一心に尽十方無碍光如来に帰命したてまつる。真宗の安心は易い。お浄土へ参ることも易い。易いというのは、一切善悪の凡夫、ことごとく皆、如来の本願力に乗じて参らせていただくからである。
凡夫のはからいが混じったならば、その信心は不純なものとなり、往生することも難中の難である。「信巻」に曰く、
「実語甚だ微妙なり、善巧句義に於いて甚深秘密の蔵なり」
と。如来の智願海は、深くて広くて涯底が無い。
お釈迦様が佛であるということが分かり、佛・法・僧の三宝と、因果業報の大真理が分かると、「佛教」と「佛語」と「佛願」に随順することができる。この人は「真の佛弟子」である。随順とは素直に順うことである。それも自己の全生命をぶち込んで聞かぬことには、素直になれるものではない。
素直になれ、素直になれ、素直になれ
ただ信ぜよ、ただ信ぜよ、ただ信ぜよ
これが安心決定の秘訣である。素直になって、
「弥陀の誓願不思議にたすけられまいらせて往生をば遂ぐるなり」
を、何十年の間、千万遍いただいて、毎日これを思い浮かべ、文字通り、そのまま、ただ「誓願不思議」を「誓願不思議」と信じ、「大誓願力」を「大誓願力」といただくがよい。殊に本願力の「力」一字、昼夜に憶念させていただくがよい。必ずや信眼開けて、往生の保証をこの一句のうちに見出すであろう。

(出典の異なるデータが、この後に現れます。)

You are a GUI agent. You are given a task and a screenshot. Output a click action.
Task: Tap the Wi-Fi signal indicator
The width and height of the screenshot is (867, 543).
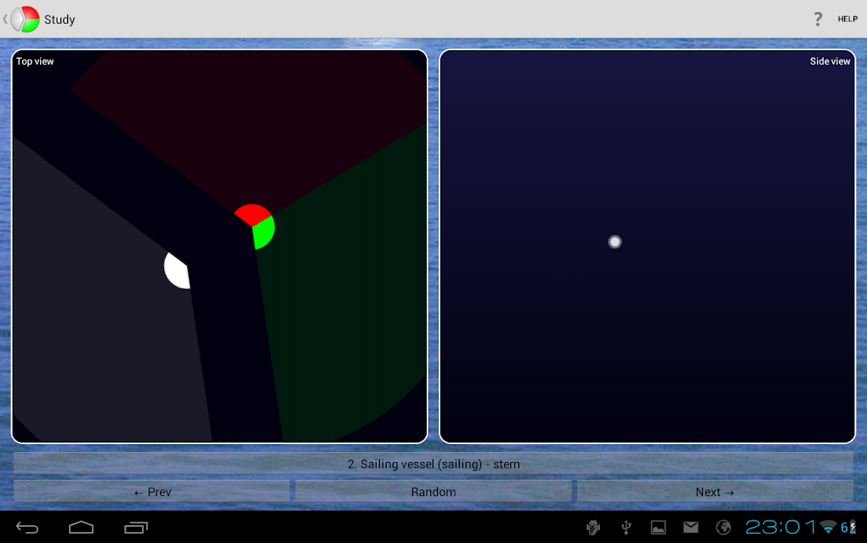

往生の保証を得ずして、人生の意義がどこにあるであろう。明るい生活がどこに期待できるであろう。
「誓願不思議」が「誓願不思議」といただかれると、従って「極楽の道は一すじ南無阿弥陀」を「極楽の道は一すじ南無阿弥陀」と、そのままにいただくことができる。
法の不思議に徹し、無始の根源悪に目覚めるとき、初めて如来の大悲心すなわち大智慧力、大慈悲力、大誓願力、大三昧力、摂取衆生力が心に徹して、無限の味わいが湧いてくる。「誓願不思議」の一句で眼を開けてくださる。念佛も出て下さる。
稲垣瑞劔師「法雷」第81号(1983年9月発行)
2 件のコメント:
「弥陀の誓願不思議にたすけられまいらせて往生をば遂ぐるなり」
とあります。
『歎異抄』第一条の冒頭のお言葉で、この続きは
「と信じて念仏申さんとおもひたつこころのおこるとき、
すなはち摂取不捨の利益にあづけしめたまふなり。」です。
親鸞聖人から直接にお話を聞かれた唯円が書き残されたと
言われる『歎異抄』に、いつも聖人が仰られていた事だと
わかります。この一句は、聖人の今に届く直説法であり、
まことに有り難いことであります。
「弥陀の誓願不思議」がいつも御胸のうちに響いておられたのでしょう。
「誓願不思議」を「不思議!」と信ずる、その信をお伝えくださいました。